§ **Instructions for the task**: The entries are to be returned exactly as written.
Study material: Begin
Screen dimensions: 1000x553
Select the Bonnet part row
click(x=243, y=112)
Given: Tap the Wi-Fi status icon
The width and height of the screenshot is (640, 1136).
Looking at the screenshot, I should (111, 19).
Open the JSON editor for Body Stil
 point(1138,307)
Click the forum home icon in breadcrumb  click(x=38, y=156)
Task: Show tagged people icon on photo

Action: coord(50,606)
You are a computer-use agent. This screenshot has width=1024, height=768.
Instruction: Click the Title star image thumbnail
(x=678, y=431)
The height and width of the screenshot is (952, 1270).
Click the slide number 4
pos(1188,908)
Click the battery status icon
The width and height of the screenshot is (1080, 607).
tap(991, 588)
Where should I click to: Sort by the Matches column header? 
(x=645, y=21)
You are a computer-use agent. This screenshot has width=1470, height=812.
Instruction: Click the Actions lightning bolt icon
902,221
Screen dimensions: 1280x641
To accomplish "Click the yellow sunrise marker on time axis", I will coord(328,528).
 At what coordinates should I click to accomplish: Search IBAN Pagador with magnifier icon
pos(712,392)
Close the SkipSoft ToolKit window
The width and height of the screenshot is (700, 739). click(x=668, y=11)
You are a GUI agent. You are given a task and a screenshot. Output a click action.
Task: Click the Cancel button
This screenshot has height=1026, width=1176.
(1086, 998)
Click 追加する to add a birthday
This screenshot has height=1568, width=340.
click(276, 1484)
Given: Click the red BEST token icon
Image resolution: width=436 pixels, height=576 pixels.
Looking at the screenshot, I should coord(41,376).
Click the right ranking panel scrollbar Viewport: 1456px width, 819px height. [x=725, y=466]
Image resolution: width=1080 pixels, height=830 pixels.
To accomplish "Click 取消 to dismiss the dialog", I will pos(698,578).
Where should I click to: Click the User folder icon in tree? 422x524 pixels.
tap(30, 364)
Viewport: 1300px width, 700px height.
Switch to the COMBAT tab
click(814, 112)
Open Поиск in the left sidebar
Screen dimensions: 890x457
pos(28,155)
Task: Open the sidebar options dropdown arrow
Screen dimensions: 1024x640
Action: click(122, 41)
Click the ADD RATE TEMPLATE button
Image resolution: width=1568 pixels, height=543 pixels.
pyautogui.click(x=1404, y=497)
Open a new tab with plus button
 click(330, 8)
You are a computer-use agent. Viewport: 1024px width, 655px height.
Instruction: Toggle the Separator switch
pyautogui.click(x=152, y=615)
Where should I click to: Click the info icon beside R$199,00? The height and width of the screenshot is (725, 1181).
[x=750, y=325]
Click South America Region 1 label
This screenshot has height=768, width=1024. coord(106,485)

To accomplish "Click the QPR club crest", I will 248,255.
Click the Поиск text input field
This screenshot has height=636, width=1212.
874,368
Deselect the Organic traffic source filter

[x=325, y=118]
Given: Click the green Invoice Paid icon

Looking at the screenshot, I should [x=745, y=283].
Study material: End
§ **Exercise solution**:
Screen dimensions: 1000x553
Select the Bonnet part row
click(x=243, y=112)
Given: Tap the Wi-Fi status icon
The width and height of the screenshot is (640, 1136).
Looking at the screenshot, I should (111, 19).
Open the JSON editor for Body Stil
 point(1138,307)
Click the forum home icon in breadcrumb  click(x=38, y=156)
Task: Show tagged people icon on photo

Action: coord(50,606)
You are a computer-use agent. This screenshot has width=1024, height=768.
Instruction: Click the Title star image thumbnail
(x=678, y=431)
The height and width of the screenshot is (952, 1270).
Click the slide number 4
pos(1188,908)
Click the battery status icon
The width and height of the screenshot is (1080, 607).
tap(991, 588)
Where should I click to: Sort by the Matches column header? 
(x=645, y=21)
You are a computer-use agent. This screenshot has width=1470, height=812.
Instruction: Click the Actions lightning bolt icon
902,221
Screen dimensions: 1280x641
To accomplish "Click the yellow sunrise marker on time axis", I will coord(328,528).
 At what coordinates should I click to accomplish: Search IBAN Pagador with magnifier icon
pos(712,392)
Close the SkipSoft ToolKit window
The width and height of the screenshot is (700, 739). click(x=668, y=11)
You are a GUI agent. You are given a task and a screenshot. Output a click action.
Task: Click the Cancel button
This screenshot has height=1026, width=1176.
(1086, 998)
Click 追加する to add a birthday
This screenshot has height=1568, width=340.
click(276, 1484)
Given: Click the red BEST token icon
Image resolution: width=436 pixels, height=576 pixels.
Looking at the screenshot, I should coord(41,376).
Click the right ranking panel scrollbar Viewport: 1456px width, 819px height. [x=725, y=466]
Image resolution: width=1080 pixels, height=830 pixels.
To accomplish "Click 取消 to dismiss the dialog", I will pos(698,578).
Where should I click to: Click the User folder icon in tree? 422x524 pixels.
tap(30, 364)
Viewport: 1300px width, 700px height.
Switch to the COMBAT tab
click(814, 112)
Open Поиск in the left sidebar
Screen dimensions: 890x457
pos(28,155)
Task: Open the sidebar options dropdown arrow
Screen dimensions: 1024x640
Action: click(122, 41)
Click the ADD RATE TEMPLATE button
Image resolution: width=1568 pixels, height=543 pixels.
pyautogui.click(x=1404, y=497)
Open a new tab with plus button
 click(330, 8)
You are a computer-use agent. Viewport: 1024px width, 655px height.
Instruction: Toggle the Separator switch
pyautogui.click(x=152, y=615)
Where should I click to: Click the info icon beside R$199,00? The height and width of the screenshot is (725, 1181).
[x=750, y=325]
Click South America Region 1 label
This screenshot has height=768, width=1024. coord(106,485)

To accomplish "Click the QPR club crest", I will 248,255.
Click the Поиск text input field
This screenshot has height=636, width=1212.
874,368
Deselect the Organic traffic source filter

[x=325, y=118]
Given: Click the green Invoice Paid icon

Looking at the screenshot, I should [x=745, y=283].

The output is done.